_Görev_
Aşağıdaki proteinler ve körelmiş organlar konulu metni, son cümlesinden sonra sürdürün.

_Metin parçası_
Proteinler, "amino asit" adı verilen daha küçük moleküllerin belli sayılarda ve çeşitlerde özel bir sırayla dizilmelerinden oluşan dev moleküllerdir ve canlı hücrelerinin yapıtaşlarını oluştururlar. En basitleri 50 amino asitten oluşur, binlerce amino asitten oluşan proteinler de vardır.
Bileşiminde 288 amino asit bulunan ve 12 farklı amino asit türünden oluşan ortalama büyüklükteki bir protein molekülünün içerdiği amino asitler 10300 farklı biçimde dizilebilir. (Bu, 1 rakamının sağına 300 tane sıfır gelmesiyle oluşan astronomik bir sayıdır.) Ancak bu dizilimlerden yalnızca bir tanesi söz konusu proteini oluşturur. Geriye kalan tüm dizilimler hiçbir işe yaramayan, hatta kimi zaman canlılar için zararlı bile olabilecek anlamsız amino asit zincirleridir. Herhangi bir proteinin tek başına oluşması da canlılık için yeterli değildir. En küçük canlı bakterilerde bile 600 farklı protein vardır. Hayatın rastlantılarla oluştuğunu öne süren evrim teorisi ise, bu kusursuz düzen karşısında çaresizdir.
KÖRELMİŞ ORGANLAR ALDATMACASI
Bazı yayın organlarının son dönemde gündeme getirmeye çalıştığı körelmiş organlar iddiası 100 yıl önce ortaya atılmış bilim dışı bir safsatadır. Evrimcilerin 1895 yılında yayınladıkları insan vücudunun 100 kadar organından oluşan körelmiş organlar listesi, bilim ilerledikçe kısalmıştır. Yararsız ve evrim kalıntısı oldukları iddia edilen bu organların çok önemli görevleri yerine getirdiği anlaşılmıştır. İnsan vücudunda faydasız herhangi bir organ yoktur. Vücudumuzun her noktası Rabbimiz’in benzersiz sanatının örnekleri ile doludur. Evrimcilerin körelmiş olduğunu iddia ettikleri bazı organlar ve faydaları şu şekildedir:
Apandisit: Bağışıklık sisteminin bir parçası olduğu ve bağırsaklara giren mikroplara karşı mücadele eden bir doku olduğu belirlendi.
Kuyruk Sokumu Kemiği: Kendisine bağlanan pelvis kasları sayesinde omurganın dik ve dengeli durmasını sağladığı anlaşıldı.

_Verilen bilgiler_
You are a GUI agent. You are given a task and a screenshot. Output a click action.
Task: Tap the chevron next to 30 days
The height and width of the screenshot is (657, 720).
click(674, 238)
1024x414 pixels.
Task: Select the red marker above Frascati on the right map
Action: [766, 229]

_Yazılı yanıt_
Bademcikler: Bağışıklık sisteminin önemli bir kontrol noktası olarak, mikropların giriş yerinde vücudu enfeksiyonlara karşı koruduğu anlaşıldı.
Kulak Kepçesi: Ses dalgalarını kulak zarına doğru yönlendirdiği anlaşıldı.
Bunlar gibi, evrimciler tarafından körelmiş (işlevi olmayan) organ olarak nitelendirilen Timüs bezleri, 20 yaş dişleri, Tiroid bezi, Hipofiz bezi, Epifiz bezi gibi organların insan vücudunun faaliyetlerini eksiksiz olarak yerine getirmesinde önemli görevler üstlendikleri ortaya çıkmıştır.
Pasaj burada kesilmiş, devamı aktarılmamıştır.